- Directive: Please filter the listing below and copy out every line that contains the word "category". Match case exactly.

* * * *

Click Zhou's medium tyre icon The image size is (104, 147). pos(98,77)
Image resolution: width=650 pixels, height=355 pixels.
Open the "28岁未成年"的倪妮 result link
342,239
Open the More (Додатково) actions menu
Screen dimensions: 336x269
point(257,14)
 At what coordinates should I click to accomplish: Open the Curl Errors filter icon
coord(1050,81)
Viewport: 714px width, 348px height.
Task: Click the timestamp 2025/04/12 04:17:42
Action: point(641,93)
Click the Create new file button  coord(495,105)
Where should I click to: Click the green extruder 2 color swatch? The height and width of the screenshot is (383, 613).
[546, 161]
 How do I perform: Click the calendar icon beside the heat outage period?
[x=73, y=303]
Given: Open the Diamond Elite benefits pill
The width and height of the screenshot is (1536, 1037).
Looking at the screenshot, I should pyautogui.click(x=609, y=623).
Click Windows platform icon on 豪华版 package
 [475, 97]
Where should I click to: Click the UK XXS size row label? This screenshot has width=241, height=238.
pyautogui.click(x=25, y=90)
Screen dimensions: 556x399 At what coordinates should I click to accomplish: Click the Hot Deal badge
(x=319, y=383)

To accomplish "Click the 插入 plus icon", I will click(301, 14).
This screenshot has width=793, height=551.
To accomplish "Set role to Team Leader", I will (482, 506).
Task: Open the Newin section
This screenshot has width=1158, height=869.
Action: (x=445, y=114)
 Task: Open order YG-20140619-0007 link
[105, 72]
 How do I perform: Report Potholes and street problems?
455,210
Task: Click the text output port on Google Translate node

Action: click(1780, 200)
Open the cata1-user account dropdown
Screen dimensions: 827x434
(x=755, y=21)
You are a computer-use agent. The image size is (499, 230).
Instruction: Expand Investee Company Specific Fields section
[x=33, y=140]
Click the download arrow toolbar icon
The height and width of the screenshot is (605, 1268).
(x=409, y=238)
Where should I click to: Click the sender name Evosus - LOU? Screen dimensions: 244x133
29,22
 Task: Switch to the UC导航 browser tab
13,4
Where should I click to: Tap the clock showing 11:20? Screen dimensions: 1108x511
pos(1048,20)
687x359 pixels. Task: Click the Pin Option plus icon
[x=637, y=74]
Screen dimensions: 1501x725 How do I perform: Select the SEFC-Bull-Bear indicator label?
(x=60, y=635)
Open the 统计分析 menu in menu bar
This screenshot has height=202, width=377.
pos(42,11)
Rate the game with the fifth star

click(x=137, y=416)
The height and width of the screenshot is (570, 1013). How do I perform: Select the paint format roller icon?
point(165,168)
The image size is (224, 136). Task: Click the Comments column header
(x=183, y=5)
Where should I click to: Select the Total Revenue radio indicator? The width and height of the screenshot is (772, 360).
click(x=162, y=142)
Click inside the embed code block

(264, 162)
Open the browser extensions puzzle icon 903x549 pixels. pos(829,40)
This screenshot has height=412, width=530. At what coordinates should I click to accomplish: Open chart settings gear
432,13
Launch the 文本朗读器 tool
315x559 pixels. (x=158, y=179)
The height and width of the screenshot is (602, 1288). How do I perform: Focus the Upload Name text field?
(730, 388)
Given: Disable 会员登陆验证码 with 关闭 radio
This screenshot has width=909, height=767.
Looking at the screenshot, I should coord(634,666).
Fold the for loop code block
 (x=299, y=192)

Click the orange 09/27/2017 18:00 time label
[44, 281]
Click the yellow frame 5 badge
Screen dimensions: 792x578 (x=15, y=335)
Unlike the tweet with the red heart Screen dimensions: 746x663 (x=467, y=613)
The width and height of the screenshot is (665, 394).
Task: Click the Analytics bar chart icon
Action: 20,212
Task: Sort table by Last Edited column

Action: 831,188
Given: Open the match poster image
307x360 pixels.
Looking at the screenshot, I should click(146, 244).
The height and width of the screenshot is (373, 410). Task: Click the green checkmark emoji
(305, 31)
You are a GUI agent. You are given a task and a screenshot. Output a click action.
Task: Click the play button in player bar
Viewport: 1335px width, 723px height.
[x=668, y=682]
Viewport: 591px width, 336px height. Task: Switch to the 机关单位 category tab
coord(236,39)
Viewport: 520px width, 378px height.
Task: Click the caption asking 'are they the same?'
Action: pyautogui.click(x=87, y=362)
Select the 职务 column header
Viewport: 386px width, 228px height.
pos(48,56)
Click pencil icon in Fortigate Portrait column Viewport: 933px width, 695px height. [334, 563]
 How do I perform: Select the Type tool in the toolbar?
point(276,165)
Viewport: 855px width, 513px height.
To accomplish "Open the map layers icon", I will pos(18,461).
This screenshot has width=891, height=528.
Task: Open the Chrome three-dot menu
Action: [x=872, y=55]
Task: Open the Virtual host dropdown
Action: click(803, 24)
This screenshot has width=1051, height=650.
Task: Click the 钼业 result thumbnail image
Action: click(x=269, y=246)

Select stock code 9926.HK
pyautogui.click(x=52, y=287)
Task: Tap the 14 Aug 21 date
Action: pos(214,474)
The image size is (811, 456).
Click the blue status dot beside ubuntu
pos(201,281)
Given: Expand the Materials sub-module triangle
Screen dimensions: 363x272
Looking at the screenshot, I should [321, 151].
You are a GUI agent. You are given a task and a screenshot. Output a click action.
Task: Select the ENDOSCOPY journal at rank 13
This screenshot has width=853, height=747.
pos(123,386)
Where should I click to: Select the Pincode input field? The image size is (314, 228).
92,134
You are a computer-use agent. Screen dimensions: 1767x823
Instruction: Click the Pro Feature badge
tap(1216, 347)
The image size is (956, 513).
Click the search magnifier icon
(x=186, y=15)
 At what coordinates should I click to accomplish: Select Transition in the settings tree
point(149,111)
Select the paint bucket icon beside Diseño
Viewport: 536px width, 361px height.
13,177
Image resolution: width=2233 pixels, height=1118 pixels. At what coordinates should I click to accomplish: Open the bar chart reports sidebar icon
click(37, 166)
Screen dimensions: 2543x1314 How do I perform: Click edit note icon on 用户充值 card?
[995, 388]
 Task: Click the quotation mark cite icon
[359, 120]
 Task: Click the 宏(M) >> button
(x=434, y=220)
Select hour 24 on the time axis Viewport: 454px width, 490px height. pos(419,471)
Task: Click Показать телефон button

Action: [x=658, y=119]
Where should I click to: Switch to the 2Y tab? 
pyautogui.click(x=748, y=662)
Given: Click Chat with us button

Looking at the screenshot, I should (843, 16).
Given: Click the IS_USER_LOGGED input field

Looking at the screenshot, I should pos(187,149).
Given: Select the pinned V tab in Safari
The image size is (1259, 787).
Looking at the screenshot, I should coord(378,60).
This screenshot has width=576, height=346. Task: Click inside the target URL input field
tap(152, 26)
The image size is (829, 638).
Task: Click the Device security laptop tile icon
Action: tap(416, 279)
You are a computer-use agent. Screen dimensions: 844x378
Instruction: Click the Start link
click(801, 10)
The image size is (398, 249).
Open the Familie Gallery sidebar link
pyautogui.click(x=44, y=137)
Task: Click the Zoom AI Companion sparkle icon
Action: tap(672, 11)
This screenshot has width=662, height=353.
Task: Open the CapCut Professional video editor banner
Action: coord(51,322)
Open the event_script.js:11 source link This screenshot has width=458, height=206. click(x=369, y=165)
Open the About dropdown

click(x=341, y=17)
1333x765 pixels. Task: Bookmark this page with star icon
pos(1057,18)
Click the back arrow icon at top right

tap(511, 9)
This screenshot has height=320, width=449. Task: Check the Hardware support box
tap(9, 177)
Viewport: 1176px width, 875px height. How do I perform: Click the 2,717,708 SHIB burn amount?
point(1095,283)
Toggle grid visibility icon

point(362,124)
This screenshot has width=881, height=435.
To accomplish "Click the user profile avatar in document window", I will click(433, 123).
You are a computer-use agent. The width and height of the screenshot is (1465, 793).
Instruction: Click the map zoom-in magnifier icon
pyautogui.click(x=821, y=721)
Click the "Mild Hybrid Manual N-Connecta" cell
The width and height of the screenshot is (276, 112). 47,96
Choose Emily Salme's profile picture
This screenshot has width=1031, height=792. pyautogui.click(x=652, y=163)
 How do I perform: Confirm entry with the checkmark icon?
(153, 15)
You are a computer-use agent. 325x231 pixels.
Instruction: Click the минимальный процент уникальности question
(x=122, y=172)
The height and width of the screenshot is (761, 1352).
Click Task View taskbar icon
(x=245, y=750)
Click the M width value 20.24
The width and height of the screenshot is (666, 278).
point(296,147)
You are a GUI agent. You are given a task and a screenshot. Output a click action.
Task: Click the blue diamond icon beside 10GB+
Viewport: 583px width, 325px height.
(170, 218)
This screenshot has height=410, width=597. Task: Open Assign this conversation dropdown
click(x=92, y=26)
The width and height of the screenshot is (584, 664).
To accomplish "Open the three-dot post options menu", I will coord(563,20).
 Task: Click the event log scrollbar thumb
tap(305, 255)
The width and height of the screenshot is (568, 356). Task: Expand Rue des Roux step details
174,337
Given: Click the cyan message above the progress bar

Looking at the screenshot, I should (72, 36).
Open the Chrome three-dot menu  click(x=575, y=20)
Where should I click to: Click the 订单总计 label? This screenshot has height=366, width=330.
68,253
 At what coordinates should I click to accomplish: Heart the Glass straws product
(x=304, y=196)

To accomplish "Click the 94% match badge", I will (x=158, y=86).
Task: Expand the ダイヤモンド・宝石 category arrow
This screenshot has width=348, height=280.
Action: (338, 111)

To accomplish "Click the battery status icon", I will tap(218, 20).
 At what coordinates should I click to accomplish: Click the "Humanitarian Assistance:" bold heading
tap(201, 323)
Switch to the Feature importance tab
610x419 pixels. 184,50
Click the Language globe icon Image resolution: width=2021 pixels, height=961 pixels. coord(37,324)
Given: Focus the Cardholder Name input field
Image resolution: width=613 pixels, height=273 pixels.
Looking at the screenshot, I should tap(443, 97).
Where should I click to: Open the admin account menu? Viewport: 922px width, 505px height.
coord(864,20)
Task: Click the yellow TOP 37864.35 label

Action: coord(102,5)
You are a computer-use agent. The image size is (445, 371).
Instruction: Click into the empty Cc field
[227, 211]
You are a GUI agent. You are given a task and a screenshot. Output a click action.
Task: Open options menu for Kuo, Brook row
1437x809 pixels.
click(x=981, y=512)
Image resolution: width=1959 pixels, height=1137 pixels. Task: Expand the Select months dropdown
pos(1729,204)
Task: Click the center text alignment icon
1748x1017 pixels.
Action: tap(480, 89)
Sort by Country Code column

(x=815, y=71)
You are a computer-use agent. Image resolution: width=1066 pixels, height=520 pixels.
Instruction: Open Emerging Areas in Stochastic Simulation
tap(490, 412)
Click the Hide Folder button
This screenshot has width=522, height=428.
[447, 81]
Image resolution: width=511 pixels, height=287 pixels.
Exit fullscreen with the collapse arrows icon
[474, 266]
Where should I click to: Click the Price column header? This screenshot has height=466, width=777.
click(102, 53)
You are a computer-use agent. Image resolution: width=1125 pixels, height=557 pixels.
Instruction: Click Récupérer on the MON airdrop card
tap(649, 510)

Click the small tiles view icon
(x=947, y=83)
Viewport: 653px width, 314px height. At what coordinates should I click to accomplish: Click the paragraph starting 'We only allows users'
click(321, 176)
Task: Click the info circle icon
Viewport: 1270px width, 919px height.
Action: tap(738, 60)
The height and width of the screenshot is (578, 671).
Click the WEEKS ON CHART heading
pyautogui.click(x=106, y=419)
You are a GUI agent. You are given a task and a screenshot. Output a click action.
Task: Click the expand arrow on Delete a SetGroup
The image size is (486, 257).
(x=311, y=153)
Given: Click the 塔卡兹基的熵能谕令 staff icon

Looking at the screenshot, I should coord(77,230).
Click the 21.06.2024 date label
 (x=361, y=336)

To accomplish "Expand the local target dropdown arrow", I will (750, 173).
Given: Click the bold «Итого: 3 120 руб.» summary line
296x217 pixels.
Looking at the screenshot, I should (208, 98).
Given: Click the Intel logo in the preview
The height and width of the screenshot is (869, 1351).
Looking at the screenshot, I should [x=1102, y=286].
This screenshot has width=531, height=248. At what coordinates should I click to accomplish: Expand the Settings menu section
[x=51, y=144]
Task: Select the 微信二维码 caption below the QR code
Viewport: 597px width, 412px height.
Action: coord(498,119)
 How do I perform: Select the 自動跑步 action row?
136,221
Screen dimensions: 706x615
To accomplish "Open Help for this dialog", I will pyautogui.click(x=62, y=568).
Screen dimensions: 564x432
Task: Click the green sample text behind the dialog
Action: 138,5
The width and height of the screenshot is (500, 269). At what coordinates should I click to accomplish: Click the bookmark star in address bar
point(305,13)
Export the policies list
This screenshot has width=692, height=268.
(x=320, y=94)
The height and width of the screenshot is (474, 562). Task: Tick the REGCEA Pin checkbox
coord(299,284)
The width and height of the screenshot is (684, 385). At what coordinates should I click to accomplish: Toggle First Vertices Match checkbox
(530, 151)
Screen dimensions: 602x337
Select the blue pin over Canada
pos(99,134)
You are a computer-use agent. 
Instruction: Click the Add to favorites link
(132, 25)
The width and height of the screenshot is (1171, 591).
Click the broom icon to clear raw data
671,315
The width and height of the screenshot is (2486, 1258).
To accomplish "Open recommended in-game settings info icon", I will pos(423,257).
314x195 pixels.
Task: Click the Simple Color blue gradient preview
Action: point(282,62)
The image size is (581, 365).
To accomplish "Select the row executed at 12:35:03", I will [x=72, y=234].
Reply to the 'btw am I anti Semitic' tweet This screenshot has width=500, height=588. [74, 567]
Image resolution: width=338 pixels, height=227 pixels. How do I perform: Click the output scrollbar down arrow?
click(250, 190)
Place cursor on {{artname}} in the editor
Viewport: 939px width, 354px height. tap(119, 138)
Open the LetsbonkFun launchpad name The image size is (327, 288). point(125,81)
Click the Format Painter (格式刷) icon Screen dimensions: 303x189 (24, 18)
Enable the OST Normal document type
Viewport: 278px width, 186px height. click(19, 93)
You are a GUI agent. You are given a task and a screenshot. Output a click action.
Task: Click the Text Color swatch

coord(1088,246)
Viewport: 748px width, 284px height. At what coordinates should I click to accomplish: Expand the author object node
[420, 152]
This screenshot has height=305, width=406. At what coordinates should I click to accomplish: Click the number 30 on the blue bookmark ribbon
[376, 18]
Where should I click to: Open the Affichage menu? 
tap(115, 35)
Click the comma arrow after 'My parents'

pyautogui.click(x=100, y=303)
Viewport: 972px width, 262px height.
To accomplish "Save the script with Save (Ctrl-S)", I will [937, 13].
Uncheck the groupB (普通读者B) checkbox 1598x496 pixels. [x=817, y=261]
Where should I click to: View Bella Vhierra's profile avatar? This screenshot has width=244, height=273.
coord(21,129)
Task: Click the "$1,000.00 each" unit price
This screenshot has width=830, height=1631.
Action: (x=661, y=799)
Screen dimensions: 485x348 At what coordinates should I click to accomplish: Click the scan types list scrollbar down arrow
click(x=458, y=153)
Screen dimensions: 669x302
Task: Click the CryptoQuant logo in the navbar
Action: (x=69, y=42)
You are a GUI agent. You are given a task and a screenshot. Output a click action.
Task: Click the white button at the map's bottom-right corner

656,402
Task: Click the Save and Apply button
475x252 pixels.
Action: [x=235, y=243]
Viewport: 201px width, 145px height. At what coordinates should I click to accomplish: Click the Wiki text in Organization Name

* * * *

- Response to the exercise:
Viewport: 591px width, 336px height. Task: Switch to the 机关单位 category tab
Task: Expand the ダイヤモンド・宝石 category arrow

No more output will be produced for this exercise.